■ EXERCISE PROMPT ■
Compute how many lines in the records below contain the string "Safari" and give that number without other output.

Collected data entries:
* * * * * * *
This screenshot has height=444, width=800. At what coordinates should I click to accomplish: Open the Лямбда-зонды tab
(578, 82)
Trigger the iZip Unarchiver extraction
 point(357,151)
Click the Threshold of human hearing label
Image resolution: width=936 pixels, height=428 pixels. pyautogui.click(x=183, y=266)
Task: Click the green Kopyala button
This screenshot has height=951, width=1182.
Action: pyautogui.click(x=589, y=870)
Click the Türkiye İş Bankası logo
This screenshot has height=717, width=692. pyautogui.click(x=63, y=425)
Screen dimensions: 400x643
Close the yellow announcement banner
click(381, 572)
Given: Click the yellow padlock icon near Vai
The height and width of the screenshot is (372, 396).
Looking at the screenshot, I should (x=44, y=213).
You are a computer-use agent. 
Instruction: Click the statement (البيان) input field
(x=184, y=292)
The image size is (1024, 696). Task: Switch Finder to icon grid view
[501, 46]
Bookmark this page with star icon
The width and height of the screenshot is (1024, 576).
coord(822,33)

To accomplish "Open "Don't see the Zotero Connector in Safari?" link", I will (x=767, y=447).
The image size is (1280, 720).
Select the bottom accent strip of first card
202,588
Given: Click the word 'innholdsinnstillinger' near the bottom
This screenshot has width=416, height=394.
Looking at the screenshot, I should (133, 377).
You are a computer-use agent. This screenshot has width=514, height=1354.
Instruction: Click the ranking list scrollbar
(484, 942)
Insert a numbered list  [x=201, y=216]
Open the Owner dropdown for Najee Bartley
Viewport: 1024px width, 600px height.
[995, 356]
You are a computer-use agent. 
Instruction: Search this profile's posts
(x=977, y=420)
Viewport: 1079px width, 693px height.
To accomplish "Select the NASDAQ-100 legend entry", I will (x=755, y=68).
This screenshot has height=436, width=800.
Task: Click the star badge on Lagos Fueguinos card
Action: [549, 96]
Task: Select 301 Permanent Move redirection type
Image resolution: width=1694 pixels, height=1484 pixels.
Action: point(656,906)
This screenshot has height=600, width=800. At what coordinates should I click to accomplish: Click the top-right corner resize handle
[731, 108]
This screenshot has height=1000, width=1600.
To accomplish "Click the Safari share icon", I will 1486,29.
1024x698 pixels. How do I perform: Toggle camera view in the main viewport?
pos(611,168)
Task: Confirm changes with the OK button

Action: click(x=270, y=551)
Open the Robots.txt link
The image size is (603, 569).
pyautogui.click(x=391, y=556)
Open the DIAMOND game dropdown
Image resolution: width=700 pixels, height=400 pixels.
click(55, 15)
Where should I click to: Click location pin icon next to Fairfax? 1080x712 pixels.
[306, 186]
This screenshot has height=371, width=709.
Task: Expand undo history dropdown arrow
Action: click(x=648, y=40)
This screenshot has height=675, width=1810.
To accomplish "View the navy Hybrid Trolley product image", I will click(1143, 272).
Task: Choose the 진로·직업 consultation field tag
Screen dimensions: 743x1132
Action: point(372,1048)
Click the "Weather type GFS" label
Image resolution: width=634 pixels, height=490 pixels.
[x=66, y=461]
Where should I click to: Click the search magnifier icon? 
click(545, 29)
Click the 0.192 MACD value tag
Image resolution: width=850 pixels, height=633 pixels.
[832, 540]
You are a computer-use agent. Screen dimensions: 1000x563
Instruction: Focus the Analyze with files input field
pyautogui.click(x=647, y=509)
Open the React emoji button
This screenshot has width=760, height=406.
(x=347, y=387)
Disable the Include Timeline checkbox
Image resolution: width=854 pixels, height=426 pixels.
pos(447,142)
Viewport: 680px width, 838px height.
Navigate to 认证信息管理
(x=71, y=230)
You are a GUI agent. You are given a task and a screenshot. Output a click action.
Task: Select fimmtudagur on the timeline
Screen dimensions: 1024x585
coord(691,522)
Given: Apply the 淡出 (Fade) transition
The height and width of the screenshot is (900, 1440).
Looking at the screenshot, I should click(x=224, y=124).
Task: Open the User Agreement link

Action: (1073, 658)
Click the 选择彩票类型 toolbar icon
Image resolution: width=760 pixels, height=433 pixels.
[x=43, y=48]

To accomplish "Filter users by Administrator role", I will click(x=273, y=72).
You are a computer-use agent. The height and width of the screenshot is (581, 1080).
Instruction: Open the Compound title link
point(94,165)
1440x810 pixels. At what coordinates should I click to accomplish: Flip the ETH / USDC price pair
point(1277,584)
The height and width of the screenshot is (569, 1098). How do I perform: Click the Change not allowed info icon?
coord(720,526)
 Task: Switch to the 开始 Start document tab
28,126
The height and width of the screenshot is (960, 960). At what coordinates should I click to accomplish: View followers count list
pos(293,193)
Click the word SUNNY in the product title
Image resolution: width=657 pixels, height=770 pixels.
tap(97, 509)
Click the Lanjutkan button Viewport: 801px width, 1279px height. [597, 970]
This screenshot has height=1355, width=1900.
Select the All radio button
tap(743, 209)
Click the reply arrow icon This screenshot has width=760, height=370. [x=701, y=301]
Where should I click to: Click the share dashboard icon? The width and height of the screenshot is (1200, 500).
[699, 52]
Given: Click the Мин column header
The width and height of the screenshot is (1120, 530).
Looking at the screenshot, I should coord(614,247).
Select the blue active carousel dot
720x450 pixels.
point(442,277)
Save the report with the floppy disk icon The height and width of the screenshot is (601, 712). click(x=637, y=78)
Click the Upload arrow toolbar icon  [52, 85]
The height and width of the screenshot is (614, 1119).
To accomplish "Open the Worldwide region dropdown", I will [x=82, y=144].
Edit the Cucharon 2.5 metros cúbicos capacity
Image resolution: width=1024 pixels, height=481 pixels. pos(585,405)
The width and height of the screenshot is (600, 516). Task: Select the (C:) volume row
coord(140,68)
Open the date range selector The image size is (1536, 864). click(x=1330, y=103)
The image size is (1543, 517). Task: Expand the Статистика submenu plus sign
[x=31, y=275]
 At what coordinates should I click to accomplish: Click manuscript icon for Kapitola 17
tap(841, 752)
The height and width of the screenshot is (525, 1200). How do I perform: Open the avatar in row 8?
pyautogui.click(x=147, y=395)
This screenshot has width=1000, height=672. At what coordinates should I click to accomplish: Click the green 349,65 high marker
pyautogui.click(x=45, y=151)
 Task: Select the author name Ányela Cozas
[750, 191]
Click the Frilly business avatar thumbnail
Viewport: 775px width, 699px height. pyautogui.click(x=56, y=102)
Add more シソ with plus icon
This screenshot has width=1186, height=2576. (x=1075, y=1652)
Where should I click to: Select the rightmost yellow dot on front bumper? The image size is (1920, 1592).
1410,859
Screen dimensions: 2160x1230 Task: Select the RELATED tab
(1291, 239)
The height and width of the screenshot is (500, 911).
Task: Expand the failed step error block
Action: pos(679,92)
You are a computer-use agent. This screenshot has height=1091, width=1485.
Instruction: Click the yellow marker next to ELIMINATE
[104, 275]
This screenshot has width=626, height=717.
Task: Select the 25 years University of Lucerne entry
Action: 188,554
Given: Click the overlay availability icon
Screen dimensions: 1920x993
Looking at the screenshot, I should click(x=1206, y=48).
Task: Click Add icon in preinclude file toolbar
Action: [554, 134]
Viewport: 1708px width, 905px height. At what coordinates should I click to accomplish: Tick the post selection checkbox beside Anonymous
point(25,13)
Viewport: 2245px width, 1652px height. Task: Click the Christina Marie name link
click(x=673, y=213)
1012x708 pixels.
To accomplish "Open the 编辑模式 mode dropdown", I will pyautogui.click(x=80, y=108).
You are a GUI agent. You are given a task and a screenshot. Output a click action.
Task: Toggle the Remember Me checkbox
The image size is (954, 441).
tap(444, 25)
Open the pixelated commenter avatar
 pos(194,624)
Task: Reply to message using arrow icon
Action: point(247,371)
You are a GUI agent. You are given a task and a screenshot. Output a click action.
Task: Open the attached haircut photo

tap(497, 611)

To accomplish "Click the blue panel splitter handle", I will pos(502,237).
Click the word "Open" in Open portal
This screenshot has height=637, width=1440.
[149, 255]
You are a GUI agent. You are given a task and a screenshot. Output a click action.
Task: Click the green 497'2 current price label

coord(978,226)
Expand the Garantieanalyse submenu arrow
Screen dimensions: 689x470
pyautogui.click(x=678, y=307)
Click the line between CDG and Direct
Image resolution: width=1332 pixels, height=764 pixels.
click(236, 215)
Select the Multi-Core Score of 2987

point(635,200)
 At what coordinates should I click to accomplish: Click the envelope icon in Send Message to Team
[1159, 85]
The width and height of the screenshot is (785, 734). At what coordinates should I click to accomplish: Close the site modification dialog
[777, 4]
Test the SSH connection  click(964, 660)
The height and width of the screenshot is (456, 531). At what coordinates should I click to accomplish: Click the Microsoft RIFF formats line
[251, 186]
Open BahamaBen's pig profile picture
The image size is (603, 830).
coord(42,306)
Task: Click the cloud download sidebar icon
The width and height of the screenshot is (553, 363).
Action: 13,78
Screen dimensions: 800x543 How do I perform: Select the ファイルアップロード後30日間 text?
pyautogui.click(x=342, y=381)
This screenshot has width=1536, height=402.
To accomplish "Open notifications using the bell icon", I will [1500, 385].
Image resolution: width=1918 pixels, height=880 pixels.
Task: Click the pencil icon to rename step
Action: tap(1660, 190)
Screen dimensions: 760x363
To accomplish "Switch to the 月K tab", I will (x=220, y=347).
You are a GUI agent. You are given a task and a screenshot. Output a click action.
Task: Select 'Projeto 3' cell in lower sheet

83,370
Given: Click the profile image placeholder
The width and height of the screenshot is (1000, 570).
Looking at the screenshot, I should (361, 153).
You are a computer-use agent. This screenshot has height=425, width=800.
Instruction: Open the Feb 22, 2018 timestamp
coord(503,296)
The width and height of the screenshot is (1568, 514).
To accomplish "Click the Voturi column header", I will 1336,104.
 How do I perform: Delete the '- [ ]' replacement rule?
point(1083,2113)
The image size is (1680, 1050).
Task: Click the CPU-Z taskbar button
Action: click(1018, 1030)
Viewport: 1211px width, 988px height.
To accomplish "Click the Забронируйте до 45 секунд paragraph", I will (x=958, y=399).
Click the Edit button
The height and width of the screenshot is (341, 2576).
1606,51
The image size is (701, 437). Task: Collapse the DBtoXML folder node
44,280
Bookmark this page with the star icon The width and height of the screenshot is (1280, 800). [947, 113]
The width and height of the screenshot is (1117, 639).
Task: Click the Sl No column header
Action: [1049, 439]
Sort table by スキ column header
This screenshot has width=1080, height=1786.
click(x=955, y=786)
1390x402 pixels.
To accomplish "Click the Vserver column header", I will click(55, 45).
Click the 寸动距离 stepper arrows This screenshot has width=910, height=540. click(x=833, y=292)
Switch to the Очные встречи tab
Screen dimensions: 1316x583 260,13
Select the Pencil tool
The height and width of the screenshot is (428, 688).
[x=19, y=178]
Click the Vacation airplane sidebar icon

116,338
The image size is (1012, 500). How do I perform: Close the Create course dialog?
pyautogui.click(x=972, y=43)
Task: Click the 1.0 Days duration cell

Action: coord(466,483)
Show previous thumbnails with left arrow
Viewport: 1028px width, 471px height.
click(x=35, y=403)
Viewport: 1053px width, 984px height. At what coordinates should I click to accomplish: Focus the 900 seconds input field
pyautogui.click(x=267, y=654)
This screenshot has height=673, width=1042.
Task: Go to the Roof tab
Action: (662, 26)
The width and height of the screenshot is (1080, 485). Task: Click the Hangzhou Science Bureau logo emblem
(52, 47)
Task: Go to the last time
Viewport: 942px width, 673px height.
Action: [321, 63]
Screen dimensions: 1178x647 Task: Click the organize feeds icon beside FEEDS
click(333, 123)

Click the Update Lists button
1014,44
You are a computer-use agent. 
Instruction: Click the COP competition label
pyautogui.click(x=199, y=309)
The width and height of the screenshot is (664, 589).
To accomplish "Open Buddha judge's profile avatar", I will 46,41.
* * * * * * *
■ TASK SOLUTION ■
2